歯ぎしりしたくなるような日常はほんの数年前だった。新型ウイルス禍に翻弄(ほんろう)され、人に会えない。病院は面会禁止。会食もイベントも自粛…。今春出版の「コロナ禍、誰が何を伝えたか」を読み、緊張が続いた日々を思い出した

▼巻末の資料から、今ごろの時季の出来事を振り返る。第1波の2020年5月には「夏の甲子園」中止が発表された。翌年5月は東京などで3度目の緊急事態宣言の期限が延びた。そして23年5月、対策が緩和される5類感染症に移行した。

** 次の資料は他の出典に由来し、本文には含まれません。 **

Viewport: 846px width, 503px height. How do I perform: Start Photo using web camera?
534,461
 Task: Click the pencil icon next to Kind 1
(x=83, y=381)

今日でそれから3年になる

▼同書は同志社大で科学コミュニケーションを教えるグループがまとめた。感染数は減ったが今もゼロではない。しかし政府は総括しないまま幕を引いたと指摘する。専門家はパンデミック(世界的大流行)は再び起こると警告しており、先の教訓から、来たる災疫に備えたい-、といった問題意識がある

▼科学情報の発信を当時担った人へのインタビューを収録している。頻繁にテレビ出演した臨床医の忽那(くつな)賢志(さとし)氏は、修学旅行の中止など若い人に不自由を強いた一方「Go Toトラベルが突然始まったりと迷走した」と政府の対応に疑問符をつける

▼感染症学者の押谷仁氏は「ワクチン接種してもウイルスは変異してしまう。科学技術の限界が見えた」と振り返った。度が過ぎた犯人捜しや誹謗(ひぼう)中傷は再び起こりうると、くぎを刺す識者もいた

▼もし再来したら。あふれる情報にどう向き合い、行動するか。風化させない心構えを持ちたい。